→ WORK REQUIRED
Return only the lines from the one containing "Toggle visibility of" to the end of the entries below, exactly as written, both ends included.

→ EXERCISE MATERIAL
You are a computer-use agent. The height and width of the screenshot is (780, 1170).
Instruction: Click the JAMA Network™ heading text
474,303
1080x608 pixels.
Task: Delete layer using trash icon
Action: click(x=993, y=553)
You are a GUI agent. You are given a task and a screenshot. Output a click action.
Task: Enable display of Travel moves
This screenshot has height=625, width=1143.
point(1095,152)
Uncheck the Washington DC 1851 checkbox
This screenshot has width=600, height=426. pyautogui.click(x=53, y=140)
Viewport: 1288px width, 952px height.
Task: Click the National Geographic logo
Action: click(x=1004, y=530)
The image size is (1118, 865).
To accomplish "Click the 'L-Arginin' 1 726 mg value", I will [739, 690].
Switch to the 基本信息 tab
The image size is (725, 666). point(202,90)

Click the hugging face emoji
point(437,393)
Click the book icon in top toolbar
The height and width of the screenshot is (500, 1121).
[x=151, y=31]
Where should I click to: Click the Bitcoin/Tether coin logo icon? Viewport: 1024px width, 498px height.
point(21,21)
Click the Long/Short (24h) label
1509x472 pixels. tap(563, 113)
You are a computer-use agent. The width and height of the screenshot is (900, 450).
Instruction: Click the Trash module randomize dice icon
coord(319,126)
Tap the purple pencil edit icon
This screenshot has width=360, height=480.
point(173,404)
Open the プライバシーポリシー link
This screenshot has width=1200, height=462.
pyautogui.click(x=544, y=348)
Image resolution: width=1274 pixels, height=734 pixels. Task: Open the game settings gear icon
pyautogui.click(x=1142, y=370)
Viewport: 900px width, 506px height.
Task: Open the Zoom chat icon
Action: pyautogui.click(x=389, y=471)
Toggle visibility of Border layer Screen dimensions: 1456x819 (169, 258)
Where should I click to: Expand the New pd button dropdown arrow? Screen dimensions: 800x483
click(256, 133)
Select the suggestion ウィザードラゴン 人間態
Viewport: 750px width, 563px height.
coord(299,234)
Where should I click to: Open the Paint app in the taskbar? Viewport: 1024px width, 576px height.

→ RESPONSE BOX
Toggle visibility of Border layer Screen dimensions: 1456x819 (169, 258)
Where should I click to: Expand the New pd button dropdown arrow? Screen dimensions: 800x483
click(256, 133)
Select the suggestion ウィザードラゴン 人間態
Viewport: 750px width, 563px height.
coord(299,234)
Where should I click to: Open the Paint app in the taskbar? Viewport: 1024px width, 576px height.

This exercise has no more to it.